• **Stated task**
Copy each line of the items below word for word, leaving out the pictures.

-- begin Extracted data --

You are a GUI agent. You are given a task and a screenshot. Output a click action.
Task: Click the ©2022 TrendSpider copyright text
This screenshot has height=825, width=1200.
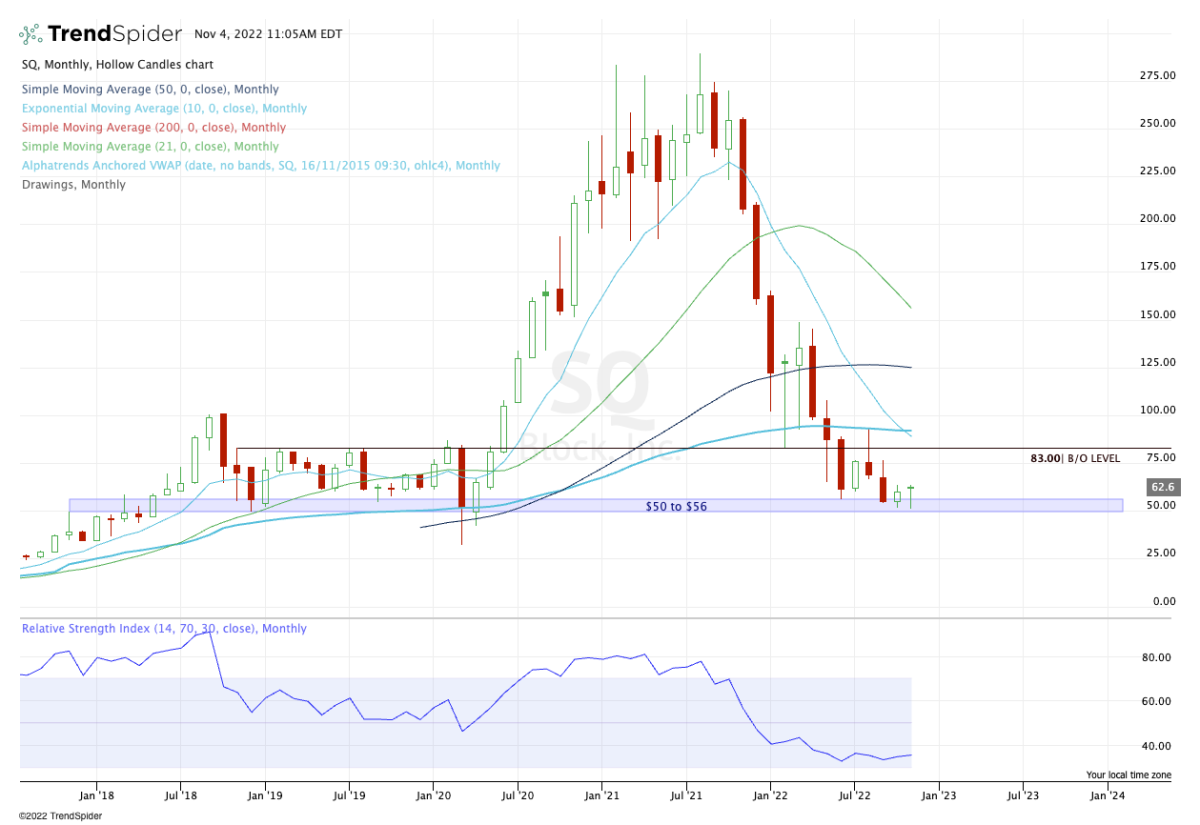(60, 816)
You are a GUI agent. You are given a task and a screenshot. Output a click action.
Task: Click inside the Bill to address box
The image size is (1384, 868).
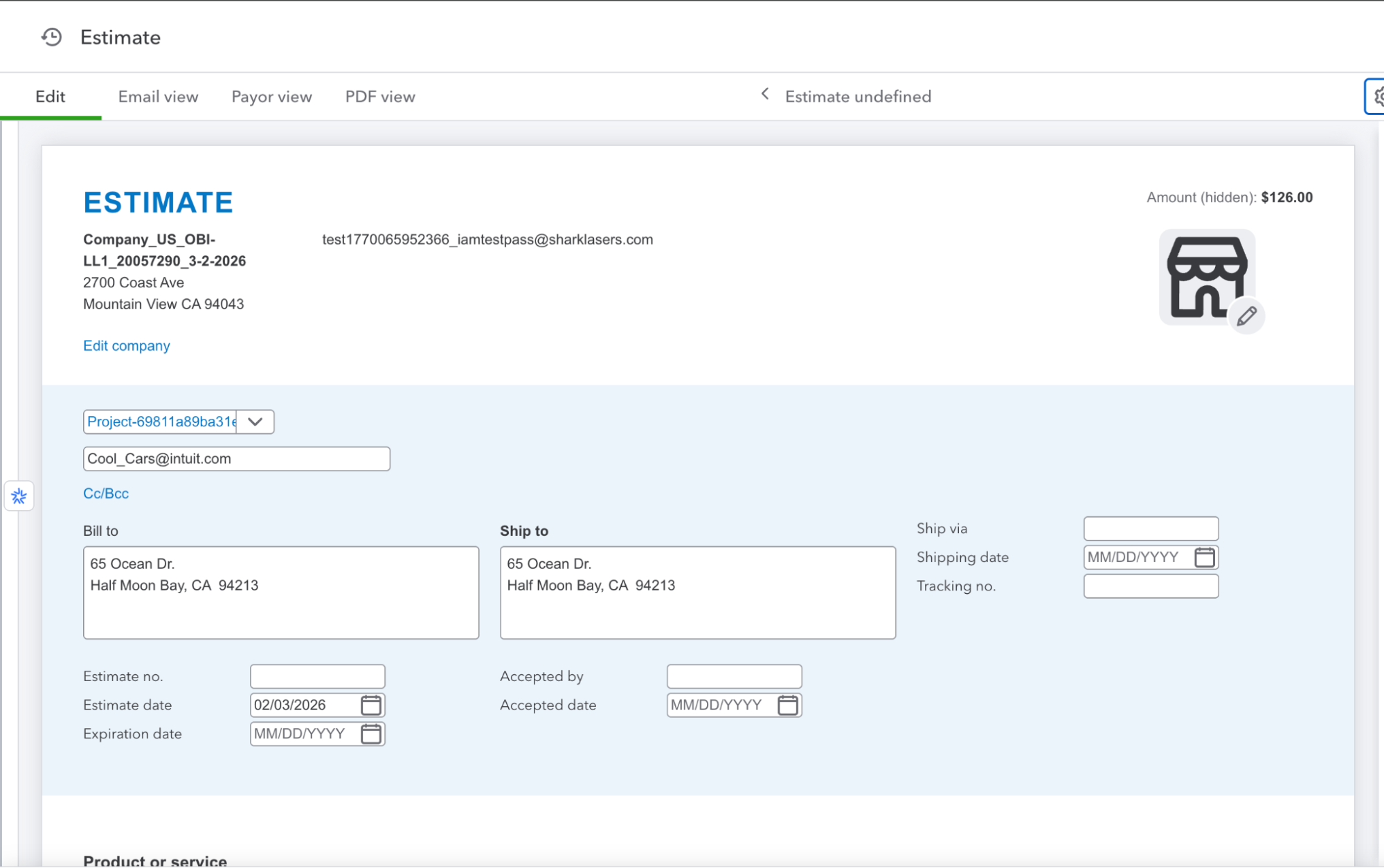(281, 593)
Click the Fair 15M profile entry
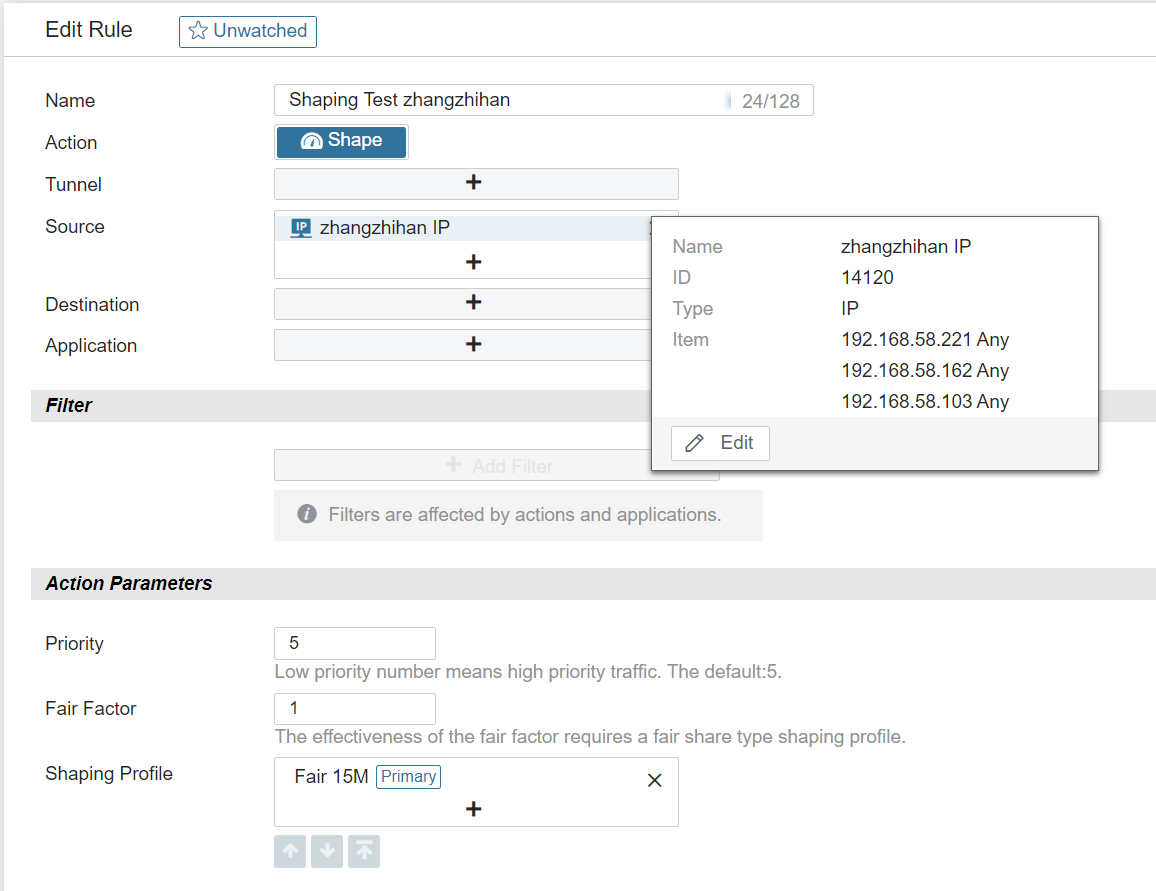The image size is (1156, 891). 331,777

-- end Extracted data --

• **Expected answer**
You are a GUI agent. You are given a task and a screenshot. Output a click action.
Task: Click the ©2022 TrendSpider copyright text
This screenshot has height=825, width=1200.
(60, 816)
You are a GUI agent. You are given a task and a screenshot. Output a click action.
Task: Click inside the Bill to address box
The image size is (1384, 868).
(281, 593)
Click the Fair 15M profile entry
The image size is (1156, 891). 331,777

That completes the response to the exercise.